Stored data

----------------

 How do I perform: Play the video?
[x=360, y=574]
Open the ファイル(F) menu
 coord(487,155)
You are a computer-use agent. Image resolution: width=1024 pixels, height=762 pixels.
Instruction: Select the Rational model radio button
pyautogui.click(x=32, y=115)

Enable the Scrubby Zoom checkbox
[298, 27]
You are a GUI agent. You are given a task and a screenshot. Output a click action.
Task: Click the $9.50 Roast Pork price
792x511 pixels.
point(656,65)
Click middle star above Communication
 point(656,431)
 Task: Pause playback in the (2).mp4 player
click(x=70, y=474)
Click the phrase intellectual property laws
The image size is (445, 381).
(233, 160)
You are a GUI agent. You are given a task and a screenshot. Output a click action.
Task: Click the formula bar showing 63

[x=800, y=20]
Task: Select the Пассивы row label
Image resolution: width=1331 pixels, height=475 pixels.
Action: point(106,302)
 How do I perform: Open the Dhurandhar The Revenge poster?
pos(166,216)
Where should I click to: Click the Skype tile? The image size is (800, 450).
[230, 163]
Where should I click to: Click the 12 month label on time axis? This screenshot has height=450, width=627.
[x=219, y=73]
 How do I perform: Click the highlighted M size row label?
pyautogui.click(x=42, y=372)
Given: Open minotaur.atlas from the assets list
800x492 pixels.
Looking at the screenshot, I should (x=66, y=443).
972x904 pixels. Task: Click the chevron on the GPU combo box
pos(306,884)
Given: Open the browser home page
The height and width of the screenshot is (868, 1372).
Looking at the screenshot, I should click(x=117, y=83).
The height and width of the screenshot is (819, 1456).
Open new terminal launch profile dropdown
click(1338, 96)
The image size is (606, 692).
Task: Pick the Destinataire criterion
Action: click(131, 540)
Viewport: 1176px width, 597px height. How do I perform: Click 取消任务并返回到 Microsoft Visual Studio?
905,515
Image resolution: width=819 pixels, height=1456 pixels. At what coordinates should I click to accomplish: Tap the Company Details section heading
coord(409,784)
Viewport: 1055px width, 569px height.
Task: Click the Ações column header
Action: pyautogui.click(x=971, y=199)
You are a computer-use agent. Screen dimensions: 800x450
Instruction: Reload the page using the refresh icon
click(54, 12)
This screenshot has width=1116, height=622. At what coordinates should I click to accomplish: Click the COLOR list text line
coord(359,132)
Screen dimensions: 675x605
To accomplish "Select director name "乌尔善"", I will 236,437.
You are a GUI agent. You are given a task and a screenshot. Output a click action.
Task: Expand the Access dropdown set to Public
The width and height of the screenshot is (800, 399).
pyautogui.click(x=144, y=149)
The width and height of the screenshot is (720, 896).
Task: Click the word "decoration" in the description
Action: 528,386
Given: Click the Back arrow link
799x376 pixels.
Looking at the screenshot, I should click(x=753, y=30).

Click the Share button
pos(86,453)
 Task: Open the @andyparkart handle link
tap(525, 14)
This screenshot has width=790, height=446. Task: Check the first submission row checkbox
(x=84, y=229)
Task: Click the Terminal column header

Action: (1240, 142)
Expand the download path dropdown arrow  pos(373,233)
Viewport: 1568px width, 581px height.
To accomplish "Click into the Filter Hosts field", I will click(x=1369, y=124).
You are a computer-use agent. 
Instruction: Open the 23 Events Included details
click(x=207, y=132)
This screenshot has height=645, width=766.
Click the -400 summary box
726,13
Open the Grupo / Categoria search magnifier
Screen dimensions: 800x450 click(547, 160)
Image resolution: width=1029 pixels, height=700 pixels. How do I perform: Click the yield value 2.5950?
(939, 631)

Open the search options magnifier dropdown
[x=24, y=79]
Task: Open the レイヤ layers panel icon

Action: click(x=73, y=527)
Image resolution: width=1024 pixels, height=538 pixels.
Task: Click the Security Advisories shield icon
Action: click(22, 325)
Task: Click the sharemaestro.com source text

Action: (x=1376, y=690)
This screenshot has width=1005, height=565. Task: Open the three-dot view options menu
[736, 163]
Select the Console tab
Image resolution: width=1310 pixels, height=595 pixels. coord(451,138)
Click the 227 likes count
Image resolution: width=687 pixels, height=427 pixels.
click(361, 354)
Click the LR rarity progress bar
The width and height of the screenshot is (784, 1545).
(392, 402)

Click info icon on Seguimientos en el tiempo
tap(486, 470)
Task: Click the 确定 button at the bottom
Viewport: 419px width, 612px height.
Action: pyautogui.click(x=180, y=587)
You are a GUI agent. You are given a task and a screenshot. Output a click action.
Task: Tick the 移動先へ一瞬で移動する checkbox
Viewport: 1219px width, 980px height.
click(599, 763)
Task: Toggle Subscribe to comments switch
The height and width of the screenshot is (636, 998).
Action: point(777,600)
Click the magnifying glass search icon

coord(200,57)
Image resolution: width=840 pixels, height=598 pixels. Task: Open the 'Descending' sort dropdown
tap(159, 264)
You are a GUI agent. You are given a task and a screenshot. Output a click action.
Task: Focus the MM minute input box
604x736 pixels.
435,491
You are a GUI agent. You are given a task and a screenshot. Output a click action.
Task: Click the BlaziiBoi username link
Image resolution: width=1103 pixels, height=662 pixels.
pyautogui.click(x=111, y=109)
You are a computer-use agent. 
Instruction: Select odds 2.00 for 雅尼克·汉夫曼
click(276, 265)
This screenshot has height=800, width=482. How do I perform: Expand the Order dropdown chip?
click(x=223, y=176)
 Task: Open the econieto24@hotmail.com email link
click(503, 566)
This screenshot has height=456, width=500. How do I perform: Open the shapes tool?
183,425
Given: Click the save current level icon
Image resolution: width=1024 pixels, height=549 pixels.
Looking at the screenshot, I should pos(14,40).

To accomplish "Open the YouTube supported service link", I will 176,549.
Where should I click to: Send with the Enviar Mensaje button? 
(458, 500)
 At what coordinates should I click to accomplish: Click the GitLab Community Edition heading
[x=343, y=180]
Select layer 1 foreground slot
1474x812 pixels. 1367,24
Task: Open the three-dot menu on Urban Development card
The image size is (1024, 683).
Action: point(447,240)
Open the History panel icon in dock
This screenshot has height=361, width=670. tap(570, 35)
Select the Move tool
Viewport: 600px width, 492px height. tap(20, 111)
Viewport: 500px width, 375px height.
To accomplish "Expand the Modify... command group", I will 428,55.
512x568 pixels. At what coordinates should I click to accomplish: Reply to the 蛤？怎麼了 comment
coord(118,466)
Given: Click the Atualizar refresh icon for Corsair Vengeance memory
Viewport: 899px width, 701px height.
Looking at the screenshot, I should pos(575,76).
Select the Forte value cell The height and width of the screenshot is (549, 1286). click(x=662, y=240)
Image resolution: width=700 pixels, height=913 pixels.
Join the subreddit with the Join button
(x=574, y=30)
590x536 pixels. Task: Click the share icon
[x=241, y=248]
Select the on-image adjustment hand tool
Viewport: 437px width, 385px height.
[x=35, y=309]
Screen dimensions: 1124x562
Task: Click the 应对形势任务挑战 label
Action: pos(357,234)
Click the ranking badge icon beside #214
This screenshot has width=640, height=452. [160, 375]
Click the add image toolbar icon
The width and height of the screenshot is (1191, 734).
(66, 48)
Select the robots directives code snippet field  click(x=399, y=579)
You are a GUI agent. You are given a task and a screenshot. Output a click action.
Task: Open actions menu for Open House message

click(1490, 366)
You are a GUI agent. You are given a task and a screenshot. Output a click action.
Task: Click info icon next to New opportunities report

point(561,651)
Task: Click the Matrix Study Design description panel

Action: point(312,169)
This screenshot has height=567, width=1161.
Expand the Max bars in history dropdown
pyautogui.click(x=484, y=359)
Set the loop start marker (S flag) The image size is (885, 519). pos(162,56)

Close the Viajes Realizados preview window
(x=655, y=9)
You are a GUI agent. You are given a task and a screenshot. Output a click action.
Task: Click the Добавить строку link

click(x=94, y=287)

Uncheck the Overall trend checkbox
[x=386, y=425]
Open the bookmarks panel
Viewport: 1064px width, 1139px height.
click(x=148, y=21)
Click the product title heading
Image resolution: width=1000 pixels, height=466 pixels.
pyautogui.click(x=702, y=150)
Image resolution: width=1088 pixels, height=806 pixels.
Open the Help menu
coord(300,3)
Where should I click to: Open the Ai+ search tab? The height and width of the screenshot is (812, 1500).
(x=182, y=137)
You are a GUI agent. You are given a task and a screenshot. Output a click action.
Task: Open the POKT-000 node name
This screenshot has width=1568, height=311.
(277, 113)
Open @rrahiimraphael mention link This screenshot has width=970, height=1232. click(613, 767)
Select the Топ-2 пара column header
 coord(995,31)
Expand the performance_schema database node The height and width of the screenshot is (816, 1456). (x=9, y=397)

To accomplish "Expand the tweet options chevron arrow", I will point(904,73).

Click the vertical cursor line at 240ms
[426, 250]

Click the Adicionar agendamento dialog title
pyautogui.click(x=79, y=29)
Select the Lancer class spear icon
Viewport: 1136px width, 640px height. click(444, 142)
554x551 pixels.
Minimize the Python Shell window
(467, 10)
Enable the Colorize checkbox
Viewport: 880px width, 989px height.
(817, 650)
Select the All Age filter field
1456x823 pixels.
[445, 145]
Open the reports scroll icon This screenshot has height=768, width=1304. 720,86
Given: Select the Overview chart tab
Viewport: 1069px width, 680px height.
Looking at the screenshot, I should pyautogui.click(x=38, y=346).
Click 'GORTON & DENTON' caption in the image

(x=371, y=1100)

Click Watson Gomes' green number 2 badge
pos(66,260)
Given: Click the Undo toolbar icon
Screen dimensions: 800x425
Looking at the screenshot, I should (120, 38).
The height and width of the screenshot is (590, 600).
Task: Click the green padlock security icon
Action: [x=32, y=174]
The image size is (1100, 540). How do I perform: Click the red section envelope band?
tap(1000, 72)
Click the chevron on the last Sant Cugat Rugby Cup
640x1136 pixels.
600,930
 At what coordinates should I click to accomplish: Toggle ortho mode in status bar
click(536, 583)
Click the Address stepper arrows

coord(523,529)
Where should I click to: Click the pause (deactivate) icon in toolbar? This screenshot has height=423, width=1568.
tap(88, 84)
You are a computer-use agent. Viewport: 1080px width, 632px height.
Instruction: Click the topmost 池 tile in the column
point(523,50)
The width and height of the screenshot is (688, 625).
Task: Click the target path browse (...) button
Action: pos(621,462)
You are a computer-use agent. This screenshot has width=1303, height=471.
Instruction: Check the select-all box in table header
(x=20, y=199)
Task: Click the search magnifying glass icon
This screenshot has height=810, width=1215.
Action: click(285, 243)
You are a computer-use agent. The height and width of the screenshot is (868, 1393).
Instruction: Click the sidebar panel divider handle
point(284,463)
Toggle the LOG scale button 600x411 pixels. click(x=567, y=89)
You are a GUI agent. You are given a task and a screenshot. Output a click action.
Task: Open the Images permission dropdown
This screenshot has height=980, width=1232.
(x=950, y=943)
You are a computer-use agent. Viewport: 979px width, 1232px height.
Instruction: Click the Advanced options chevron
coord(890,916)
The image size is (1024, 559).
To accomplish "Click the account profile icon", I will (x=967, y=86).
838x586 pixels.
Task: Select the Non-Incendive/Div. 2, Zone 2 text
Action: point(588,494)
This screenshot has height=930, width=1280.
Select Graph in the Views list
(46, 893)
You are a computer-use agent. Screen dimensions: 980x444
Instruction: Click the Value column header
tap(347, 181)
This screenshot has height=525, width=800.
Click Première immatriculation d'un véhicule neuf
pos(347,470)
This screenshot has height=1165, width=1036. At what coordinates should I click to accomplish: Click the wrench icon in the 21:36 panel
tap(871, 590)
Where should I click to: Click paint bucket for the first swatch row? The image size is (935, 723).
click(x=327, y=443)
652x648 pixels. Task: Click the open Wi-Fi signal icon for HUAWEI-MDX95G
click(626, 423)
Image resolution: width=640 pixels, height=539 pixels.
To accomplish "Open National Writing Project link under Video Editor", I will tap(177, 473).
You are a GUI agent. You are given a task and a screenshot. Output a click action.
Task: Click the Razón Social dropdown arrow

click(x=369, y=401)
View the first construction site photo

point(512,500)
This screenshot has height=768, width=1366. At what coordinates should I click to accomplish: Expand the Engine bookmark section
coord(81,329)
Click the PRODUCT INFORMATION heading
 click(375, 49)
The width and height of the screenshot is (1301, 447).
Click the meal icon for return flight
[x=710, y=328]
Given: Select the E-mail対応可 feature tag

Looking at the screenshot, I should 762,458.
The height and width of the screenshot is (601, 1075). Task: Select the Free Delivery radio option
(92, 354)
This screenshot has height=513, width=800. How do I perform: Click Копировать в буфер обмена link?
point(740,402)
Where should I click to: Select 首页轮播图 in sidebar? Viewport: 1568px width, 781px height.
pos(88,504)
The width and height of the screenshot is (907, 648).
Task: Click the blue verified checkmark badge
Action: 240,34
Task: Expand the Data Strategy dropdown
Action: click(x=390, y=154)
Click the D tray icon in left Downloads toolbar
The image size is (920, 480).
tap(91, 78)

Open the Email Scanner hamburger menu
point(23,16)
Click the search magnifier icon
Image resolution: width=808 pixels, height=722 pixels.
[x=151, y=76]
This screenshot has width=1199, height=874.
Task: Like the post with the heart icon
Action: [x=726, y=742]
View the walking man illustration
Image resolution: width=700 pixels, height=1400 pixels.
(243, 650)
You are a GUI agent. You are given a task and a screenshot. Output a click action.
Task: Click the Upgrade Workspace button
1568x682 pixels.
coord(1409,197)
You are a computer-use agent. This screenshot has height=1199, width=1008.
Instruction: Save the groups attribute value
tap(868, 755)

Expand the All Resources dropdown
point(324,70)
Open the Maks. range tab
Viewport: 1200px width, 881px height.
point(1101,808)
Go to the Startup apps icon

----------------

What is the number of lines in the data that include "computer"? Answer with that number alone.

### EXERCISE SOLUTION
10